Al jiniehn (La fée), dernier roman en date d'Al Qusaibi (2006), nous propose un autre monde, un monde virtuel, féerique, celui des djins. Il relate l'histoire d'un mariage virtuel entre un humain et une dijnieh, de ce qui se propage à grande échelle au sein des masses. Il fait disparaître les frontières entre réel et virtuel, vrai et faux ou invraisemblable, possible et impossible. En lisant ce roman on a l'impression que son histoire échappe aux mille et une nuits, qu'elle vient du fond du fantasmes et imaginaire des contes et récits populaires fleuris aux siècles dits de faiblesse et de déclin, allant de la première chute de Bagdad en 1258, Ve siècle de l'hégire, (la seconde date de 2003) jusqu'au début du XXe siècle après J. Ch. Et comme si l'auteur eut prédit notre virtuel étonnement et surprise, il garnit son roman d'une riche bibliographie contenant des titres d'études, de thèses et essais de toutes sortes relevant de ce thème.

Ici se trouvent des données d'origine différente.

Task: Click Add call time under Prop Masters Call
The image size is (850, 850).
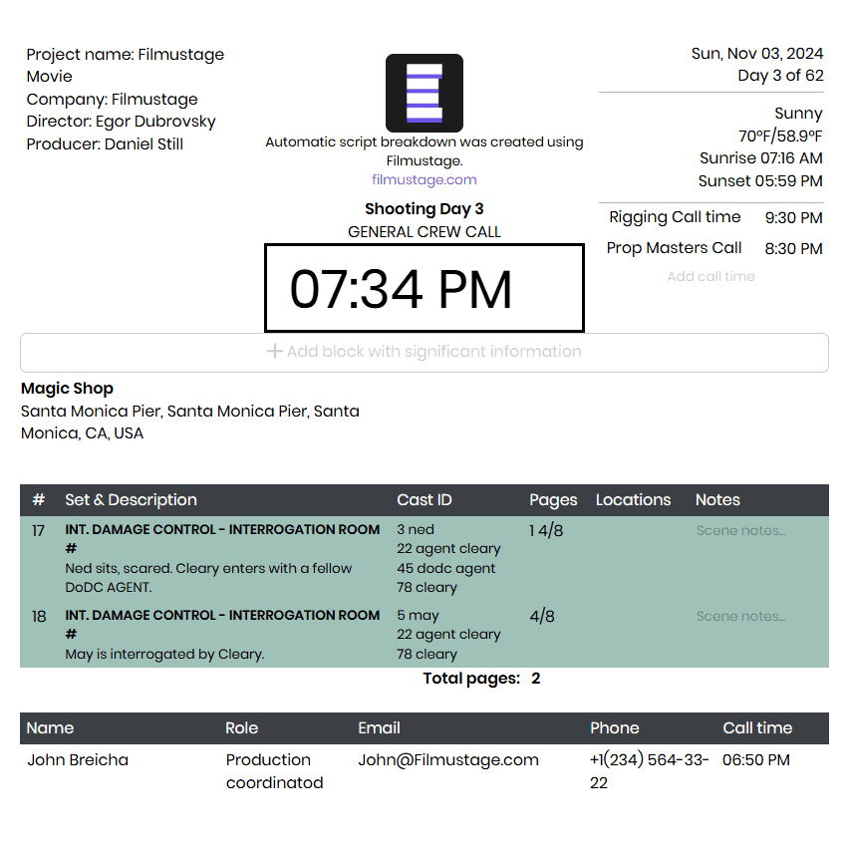Action: (710, 276)

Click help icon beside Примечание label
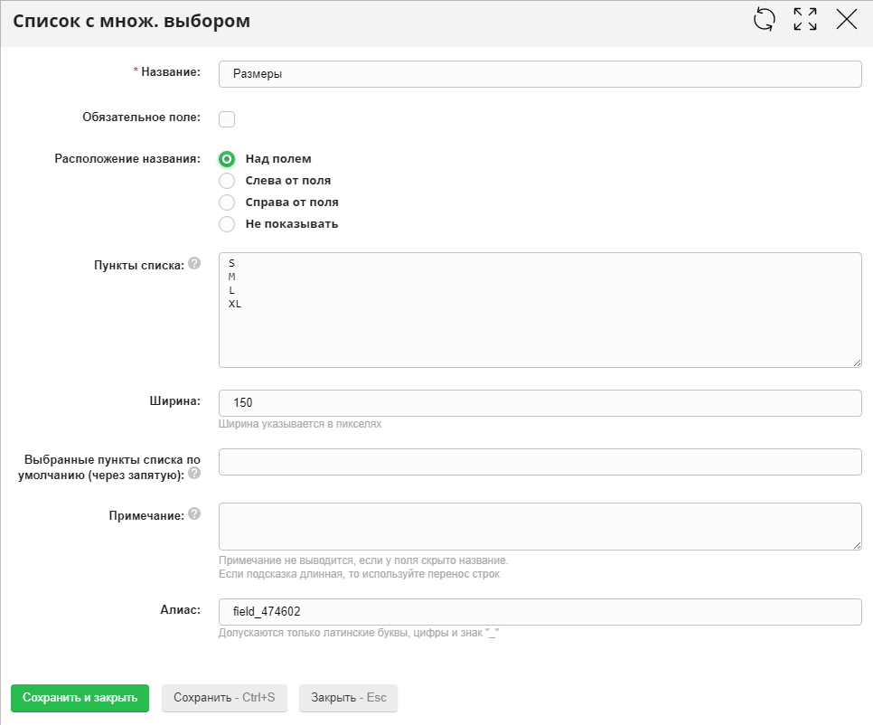point(194,514)
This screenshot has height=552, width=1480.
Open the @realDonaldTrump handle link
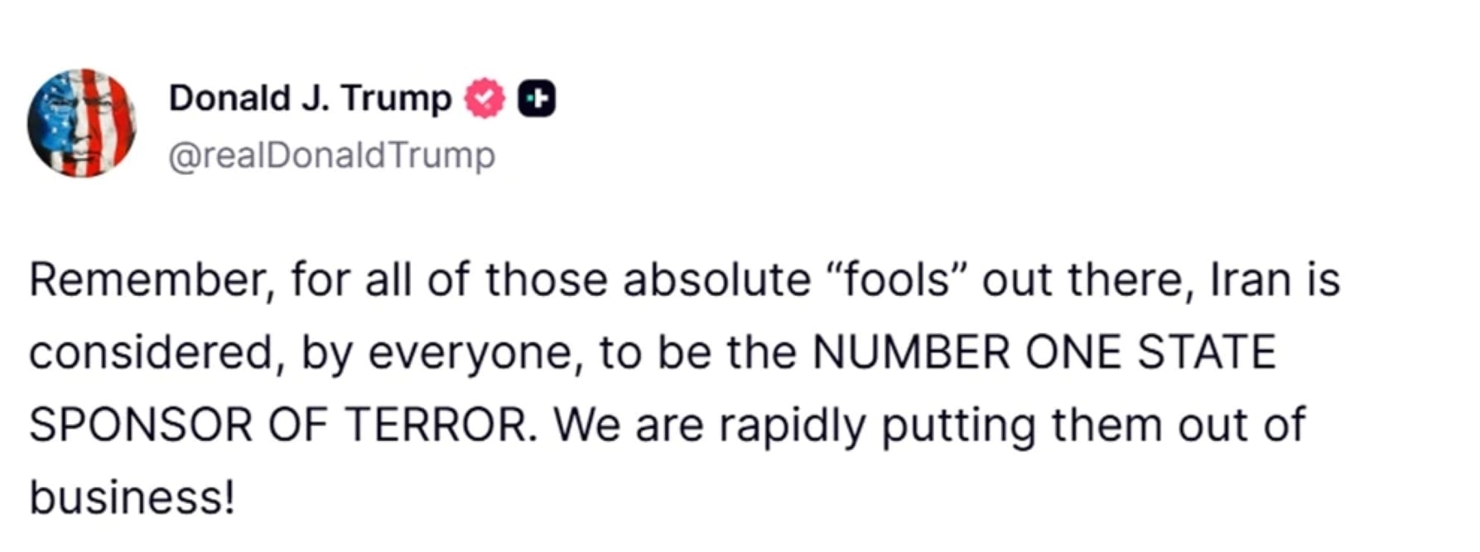click(331, 155)
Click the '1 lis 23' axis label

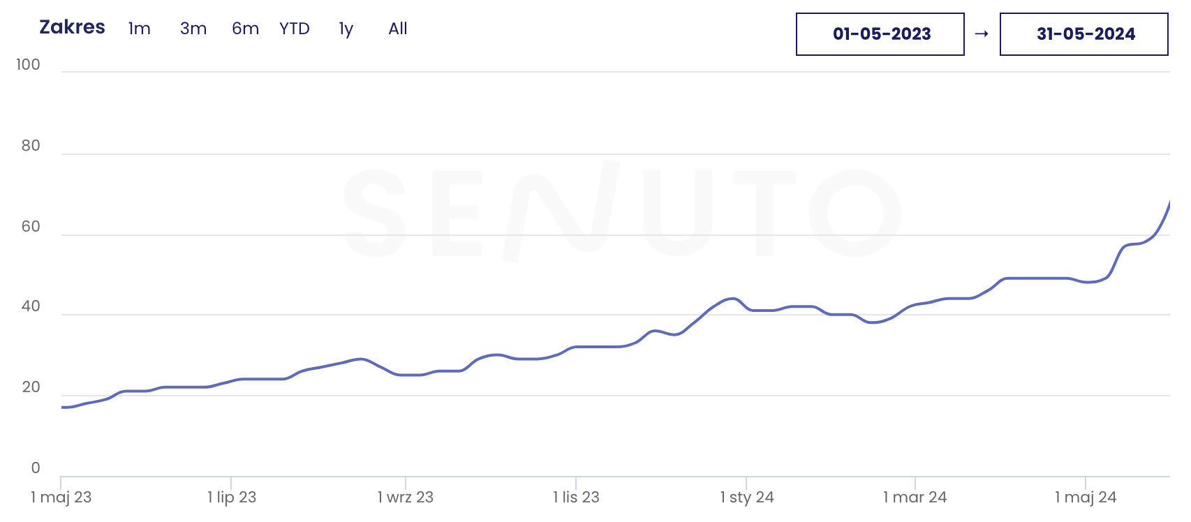[x=576, y=497]
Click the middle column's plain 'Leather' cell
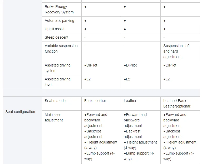202x164 pixels. click(130, 101)
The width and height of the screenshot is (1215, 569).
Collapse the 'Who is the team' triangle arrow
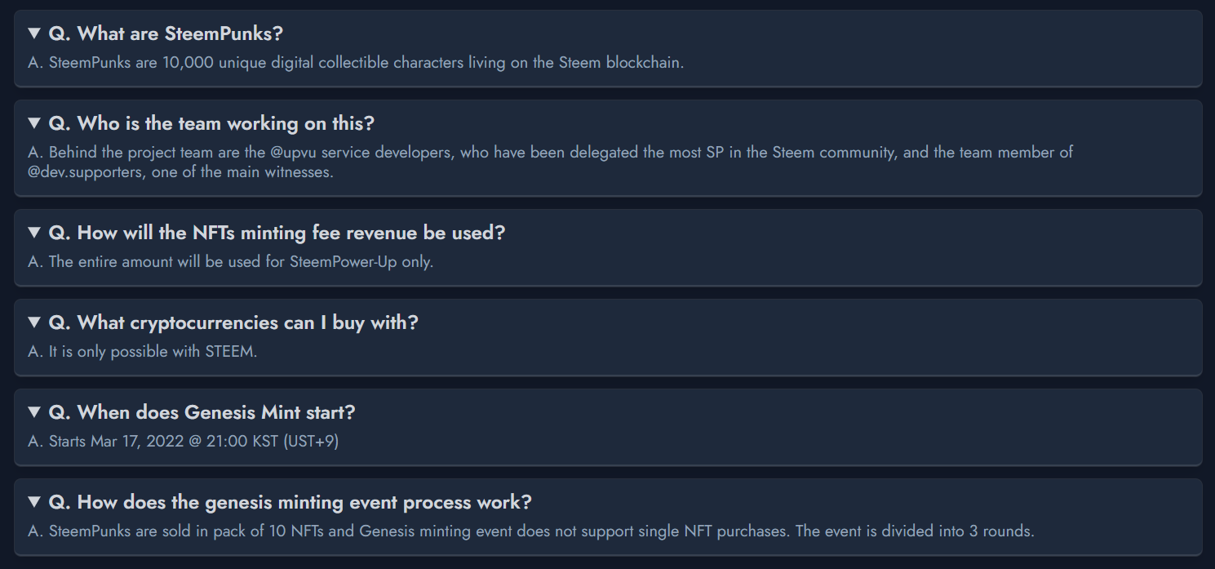pyautogui.click(x=34, y=123)
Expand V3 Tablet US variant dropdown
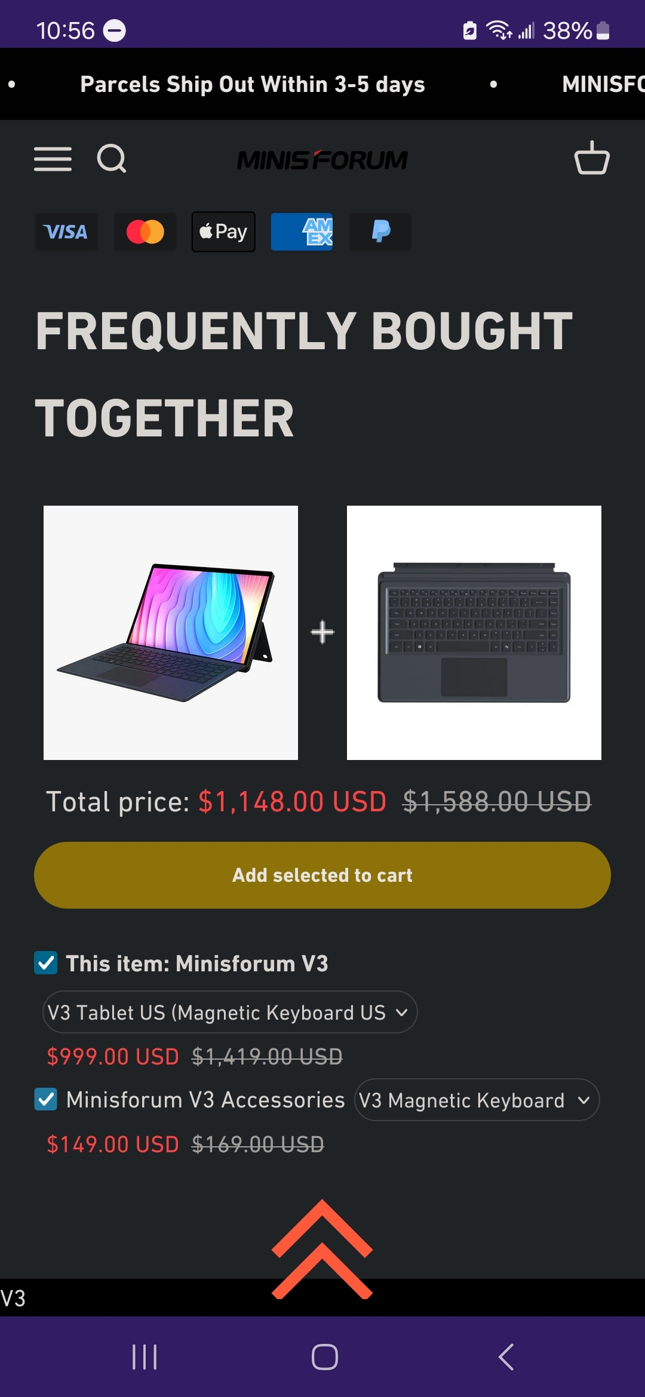This screenshot has height=1397, width=645. (x=230, y=1012)
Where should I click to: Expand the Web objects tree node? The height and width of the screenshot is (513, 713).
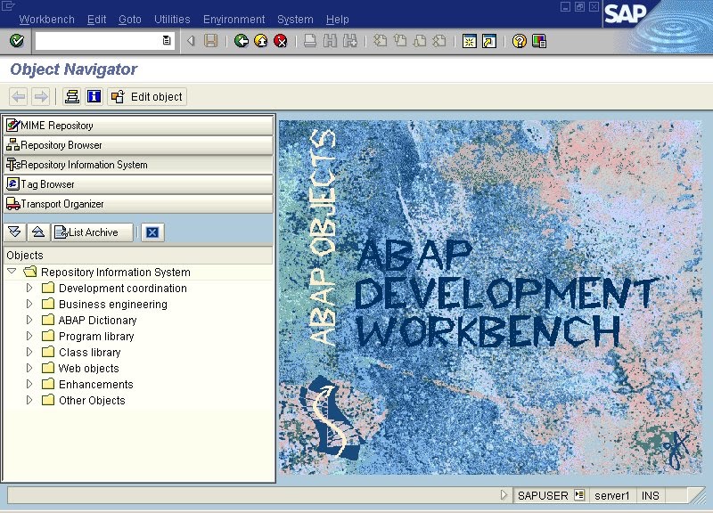(x=29, y=368)
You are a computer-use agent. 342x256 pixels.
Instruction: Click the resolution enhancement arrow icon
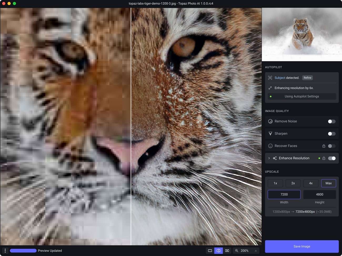[x=270, y=88]
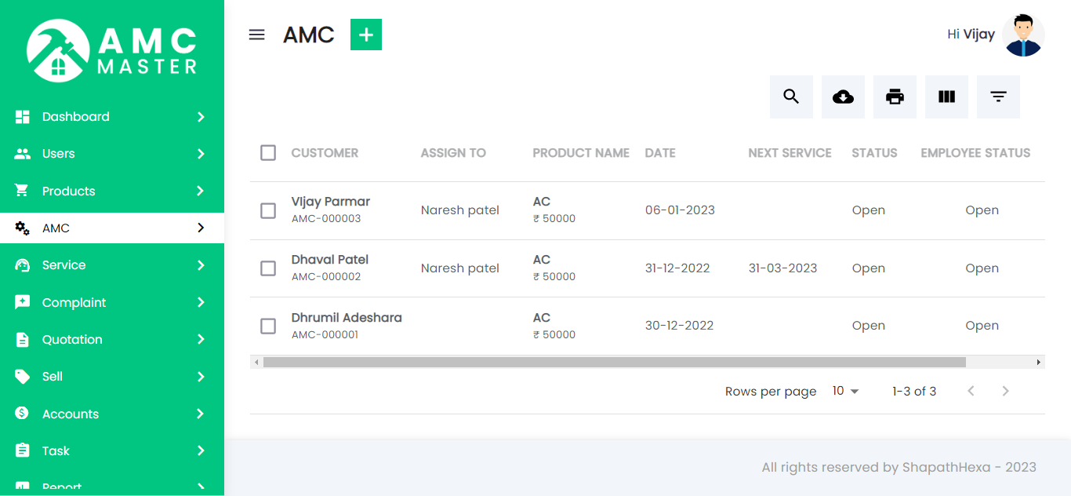The width and height of the screenshot is (1071, 496).
Task: Click the Hi Vijay profile link
Action: pyautogui.click(x=970, y=34)
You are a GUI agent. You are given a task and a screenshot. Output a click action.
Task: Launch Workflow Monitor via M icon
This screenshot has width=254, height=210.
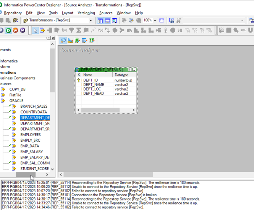tap(23, 30)
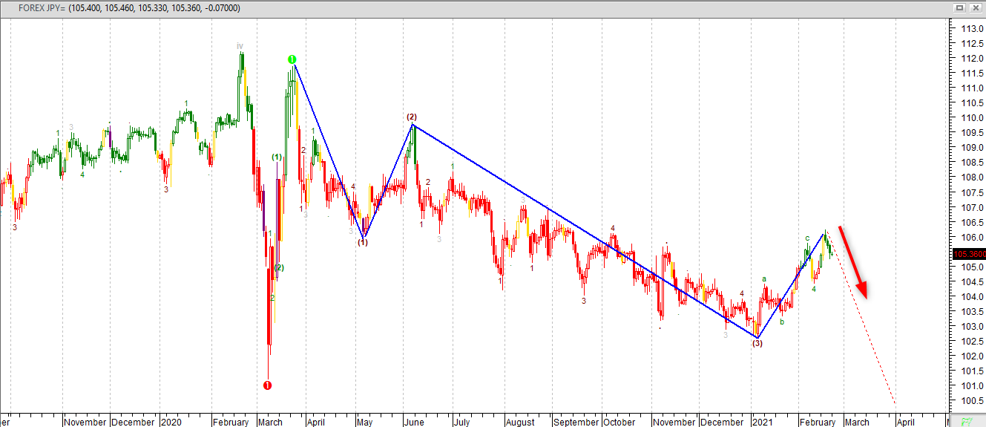Click the red current price tag 105.36

pyautogui.click(x=967, y=253)
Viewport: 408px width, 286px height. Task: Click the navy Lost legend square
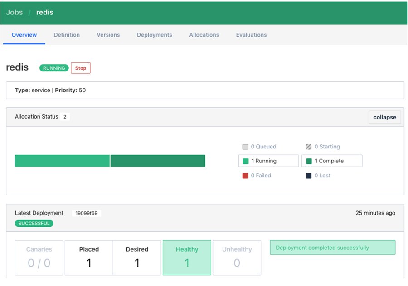click(x=308, y=175)
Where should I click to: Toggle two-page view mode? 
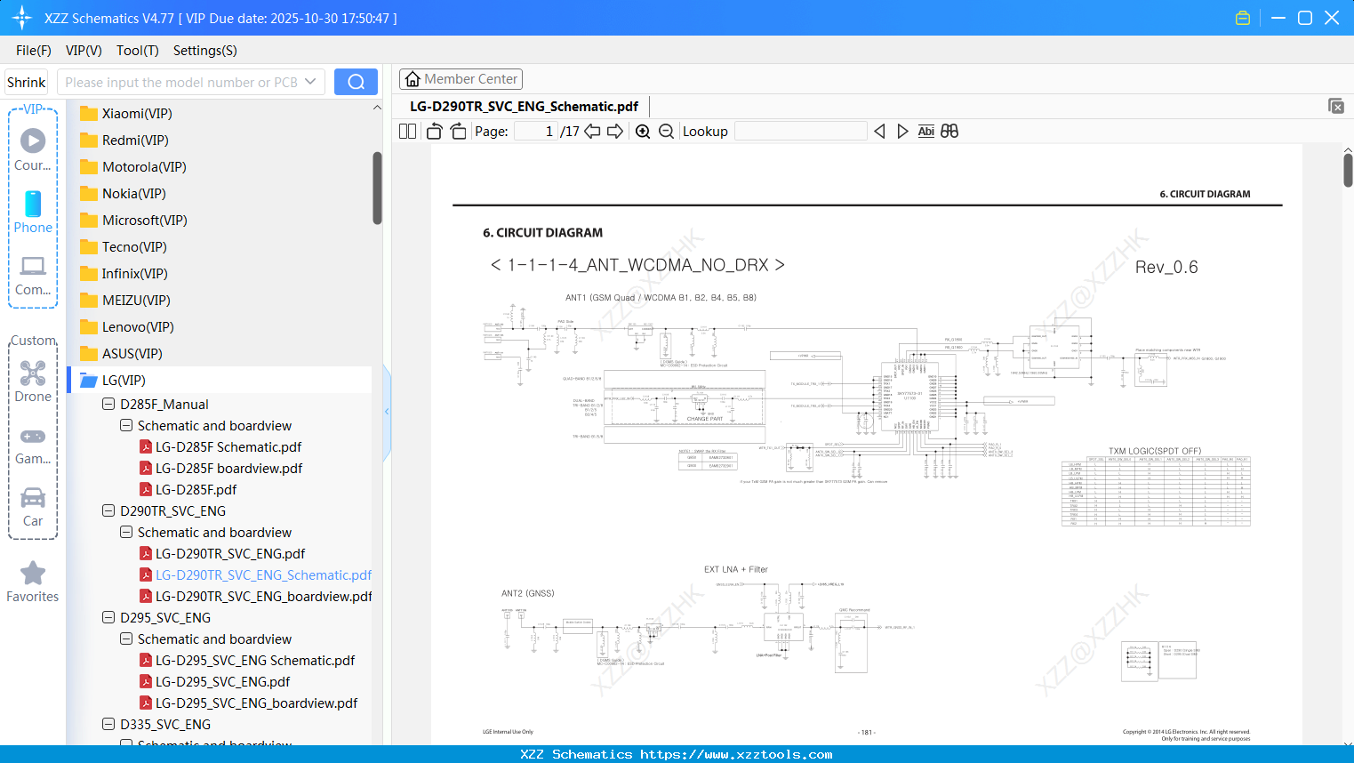406,131
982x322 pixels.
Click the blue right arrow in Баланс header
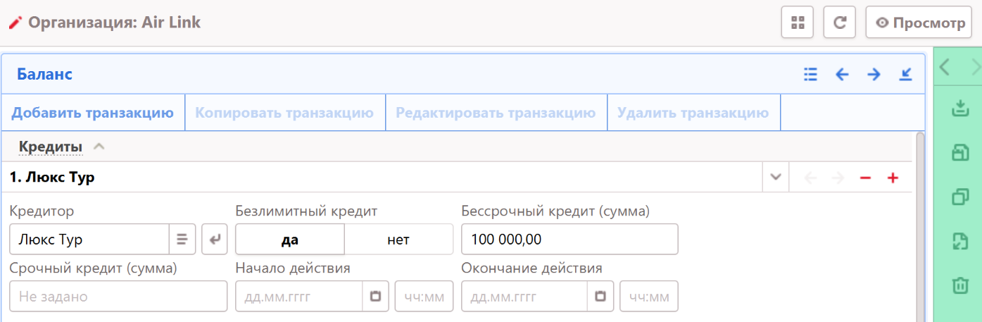(874, 74)
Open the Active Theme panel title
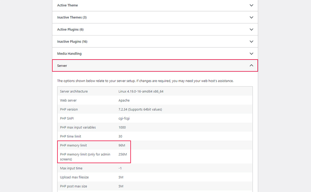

Les œuvres de ceux-là, qu'il s'agisse d'Al Jabiri ou d'Abou Zid, de Ouattar ou d'al Qusaibi sont bien écrites, véhiculées par une langue très élégante (l'arabe en l'occurrence), accessible à tous les lecteurs, une langue bien soignée frôlant souvent la poésie sans concavité ou contrainte linguistique. De plus, l'œuvre narrative des deux derniers, est caractérisée par une énergie narrative évidente, maîtrisant techniques et outils narratifs modernes.

Ainsi, le monde arabe perd avec la disparition de ces intellectuels, penseurs et hommes de lettres, des témoins et acteurs très influents de sa culture et de sa pensée. Acteurs ayant été sujets-opérateurs de l'opinion publique culturelle, littéraire et politique, un demi siècle durant. Tous les quatre avaient un niveau de connaissance de langues étrangères, l'anglais et le français au premier lieu, allant du parfait au passable.

Brahim Sahraoui, maître de conférences, université d'Alger-II, Bouzareah.